:: Data to examine ::
== Segment start ==

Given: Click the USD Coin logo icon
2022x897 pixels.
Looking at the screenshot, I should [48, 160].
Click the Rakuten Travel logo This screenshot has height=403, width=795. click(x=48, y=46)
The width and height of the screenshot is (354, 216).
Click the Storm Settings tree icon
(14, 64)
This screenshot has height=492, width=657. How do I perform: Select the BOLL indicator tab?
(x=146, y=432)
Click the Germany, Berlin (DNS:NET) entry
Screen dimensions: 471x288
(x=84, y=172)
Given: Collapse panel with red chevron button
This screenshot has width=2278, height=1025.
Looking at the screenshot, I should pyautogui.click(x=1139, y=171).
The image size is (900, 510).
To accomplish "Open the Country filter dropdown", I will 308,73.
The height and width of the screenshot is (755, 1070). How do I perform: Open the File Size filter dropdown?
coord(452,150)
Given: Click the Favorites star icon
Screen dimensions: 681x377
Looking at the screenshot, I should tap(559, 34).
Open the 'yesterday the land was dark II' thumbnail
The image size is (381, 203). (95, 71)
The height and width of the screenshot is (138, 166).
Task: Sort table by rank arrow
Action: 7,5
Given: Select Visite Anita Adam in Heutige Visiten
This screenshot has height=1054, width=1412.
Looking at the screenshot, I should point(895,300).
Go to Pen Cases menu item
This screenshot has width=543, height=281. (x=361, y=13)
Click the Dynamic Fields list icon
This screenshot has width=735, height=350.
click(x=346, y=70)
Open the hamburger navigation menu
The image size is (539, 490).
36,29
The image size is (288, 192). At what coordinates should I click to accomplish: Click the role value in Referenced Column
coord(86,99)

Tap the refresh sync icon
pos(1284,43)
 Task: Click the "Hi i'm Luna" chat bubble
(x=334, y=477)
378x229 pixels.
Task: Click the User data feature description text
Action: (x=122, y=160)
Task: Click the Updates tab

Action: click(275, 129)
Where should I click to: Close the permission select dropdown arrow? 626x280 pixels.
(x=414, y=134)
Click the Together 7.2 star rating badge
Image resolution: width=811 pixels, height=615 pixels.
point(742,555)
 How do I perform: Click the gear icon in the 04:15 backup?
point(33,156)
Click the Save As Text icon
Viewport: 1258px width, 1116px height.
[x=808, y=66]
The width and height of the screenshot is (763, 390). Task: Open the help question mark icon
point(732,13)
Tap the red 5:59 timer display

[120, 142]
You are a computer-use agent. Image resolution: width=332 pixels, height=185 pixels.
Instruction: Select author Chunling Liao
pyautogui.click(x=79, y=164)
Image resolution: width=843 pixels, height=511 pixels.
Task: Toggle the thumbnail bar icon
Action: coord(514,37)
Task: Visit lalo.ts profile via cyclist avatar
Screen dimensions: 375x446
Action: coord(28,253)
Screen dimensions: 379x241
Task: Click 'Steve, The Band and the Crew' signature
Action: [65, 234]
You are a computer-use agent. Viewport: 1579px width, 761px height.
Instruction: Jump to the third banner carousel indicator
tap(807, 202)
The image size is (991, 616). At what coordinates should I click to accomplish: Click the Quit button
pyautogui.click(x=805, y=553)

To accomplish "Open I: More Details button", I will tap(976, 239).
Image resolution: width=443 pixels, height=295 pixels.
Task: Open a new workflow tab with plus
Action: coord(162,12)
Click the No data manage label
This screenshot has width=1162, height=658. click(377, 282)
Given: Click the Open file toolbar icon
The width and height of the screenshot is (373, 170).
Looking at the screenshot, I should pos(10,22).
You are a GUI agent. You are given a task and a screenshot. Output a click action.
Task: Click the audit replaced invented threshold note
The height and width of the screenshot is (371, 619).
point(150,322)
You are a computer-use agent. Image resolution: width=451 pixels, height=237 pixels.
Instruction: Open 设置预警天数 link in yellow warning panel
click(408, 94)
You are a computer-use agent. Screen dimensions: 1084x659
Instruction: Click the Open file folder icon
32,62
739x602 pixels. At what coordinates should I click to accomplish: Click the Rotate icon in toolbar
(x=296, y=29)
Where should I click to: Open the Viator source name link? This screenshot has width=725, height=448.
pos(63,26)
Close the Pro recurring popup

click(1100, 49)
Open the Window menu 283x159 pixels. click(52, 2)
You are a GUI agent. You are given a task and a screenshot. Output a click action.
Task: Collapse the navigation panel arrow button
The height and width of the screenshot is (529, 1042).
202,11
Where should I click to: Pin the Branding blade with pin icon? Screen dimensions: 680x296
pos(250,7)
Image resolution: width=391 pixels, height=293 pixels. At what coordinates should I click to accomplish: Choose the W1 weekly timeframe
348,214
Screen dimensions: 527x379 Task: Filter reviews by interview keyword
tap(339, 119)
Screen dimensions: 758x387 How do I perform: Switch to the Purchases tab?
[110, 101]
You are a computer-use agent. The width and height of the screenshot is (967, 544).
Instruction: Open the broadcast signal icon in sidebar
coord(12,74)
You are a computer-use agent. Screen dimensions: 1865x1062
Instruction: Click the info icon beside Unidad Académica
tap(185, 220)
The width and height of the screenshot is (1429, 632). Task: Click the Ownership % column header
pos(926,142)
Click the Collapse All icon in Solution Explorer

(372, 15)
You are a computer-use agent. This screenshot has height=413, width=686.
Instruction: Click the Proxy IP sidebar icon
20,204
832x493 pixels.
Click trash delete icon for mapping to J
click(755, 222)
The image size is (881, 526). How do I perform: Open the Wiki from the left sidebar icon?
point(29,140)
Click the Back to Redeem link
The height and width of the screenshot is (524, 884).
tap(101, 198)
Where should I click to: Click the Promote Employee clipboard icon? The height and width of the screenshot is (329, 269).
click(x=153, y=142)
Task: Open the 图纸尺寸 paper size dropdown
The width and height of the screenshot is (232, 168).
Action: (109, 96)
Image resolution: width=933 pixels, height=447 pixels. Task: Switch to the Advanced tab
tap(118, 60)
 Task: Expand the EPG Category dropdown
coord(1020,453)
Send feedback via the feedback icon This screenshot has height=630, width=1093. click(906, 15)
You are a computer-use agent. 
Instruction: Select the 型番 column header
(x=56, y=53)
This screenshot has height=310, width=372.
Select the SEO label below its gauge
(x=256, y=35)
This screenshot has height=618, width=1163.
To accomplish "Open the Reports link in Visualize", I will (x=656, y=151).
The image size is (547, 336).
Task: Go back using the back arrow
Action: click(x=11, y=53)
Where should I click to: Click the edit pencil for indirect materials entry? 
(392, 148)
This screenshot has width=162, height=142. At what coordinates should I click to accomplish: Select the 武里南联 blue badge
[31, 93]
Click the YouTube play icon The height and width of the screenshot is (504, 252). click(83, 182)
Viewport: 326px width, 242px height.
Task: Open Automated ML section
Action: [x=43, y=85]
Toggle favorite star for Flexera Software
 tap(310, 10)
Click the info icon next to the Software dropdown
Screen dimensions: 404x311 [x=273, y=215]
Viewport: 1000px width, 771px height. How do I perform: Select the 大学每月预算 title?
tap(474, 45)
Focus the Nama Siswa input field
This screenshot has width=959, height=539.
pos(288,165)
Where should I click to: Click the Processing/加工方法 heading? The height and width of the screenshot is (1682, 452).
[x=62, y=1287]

== Segment end ==

:: Work instructions ::
Lines with the word "computer": report how many there are in the entries, as a bare number.

:: Answer below ::
8